Terms of search were patient safety, basics, and principles of patient safety, review of patient safety, patient safety in the ICU and the critically ill patient safety.
Findings
Patient safety event is a wide term; it does not only mean a medical error during the course of medical management and nursing. The Department of Health and Human Services, 2008, defined a patient safety event as an incident, which takes place during providing a health care service.
It causes or may have caused a harmful outcome to the patient. It includes errors of not doing (omission) or errors of doing (commission), it also includes faults and mistakes of the patient care processes (involving drugs and equipment’s) or the environment where these processes are carried out.
The phrase, one cannot manage what cannot be measured hold true for patient safety. One of the reasons of the lack of effective patient safety strategies is the need for a measurement tool to provide measures, consequently, reduce medical errors and improve patient safety.
The Agency for Healthcare Research and Quality (AHRQ) developed an array of Patient Safety Indicators planned to screen administrative data for events related to patient safety. This list of indicators includes 16 situations where a threat to patient safety may occur during the course of healthcare delivery. Using this measurement tool shows that patient safety incident of highest rates are failure to rescue, decubitus ulcers and postoperative wound infection (which is specifically increased by 35% during the period 2002-2006) (Health Grades Inc, 2006).
Infection control: An important part of patient safety
Bruke, 2006, has provided a comprehensive review of infection control as an important aspect in patient safety strategy. Based on many studies, hospital acquired infection; in this context, alternatively called health care associated infection, is one the most frequent risks for patient safety in patients admitted to hospitals. The answer to the question of why it is an important aspect for patient safety lies in the fact that 5-10 percent of patients admitted to acute care hospitals acquire one or more nosocomial infection. In the US, 2 million patients acquire hospital infection every year with 90.000 deaths.
This adds a cost of 4.5 to 5.7 billion US $ to the health care cost (Bruke, 2006). There are four types of hospital-acquired infections, which account for 80% of the total rate. These are infection associated with urinary catheterization, blood borne infection (usually with vascular invasive procedures), surgical wounds infections, and pneumonia (usually associated with the use of ventilators). Therefore, it is understandable that 25 per cent of these infections occur in the ICU (Bruke, 2006).

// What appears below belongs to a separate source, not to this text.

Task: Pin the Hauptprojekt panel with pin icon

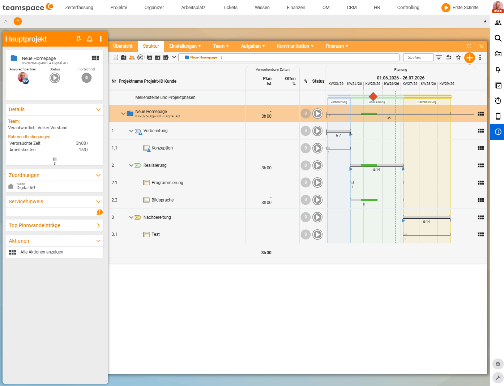Action: (78, 39)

The increased awareness of patient safety resulted in reorganizing the concepts of infection control and placing it in the domain of public health with consequent increased surveillance and epidemiological studies. It is true that recognizing risk factors allows clarification of what is adjustable and what is not, however modification of some terms is advisable. Instead of saying avoiding the use of catheters, we should recommend reducing the duration of use of catheters. Many other terms as use antibiotics intelligently, and training and staff education are hazy and indistinct, accordingly, tricky to employ (Bruke, 2006).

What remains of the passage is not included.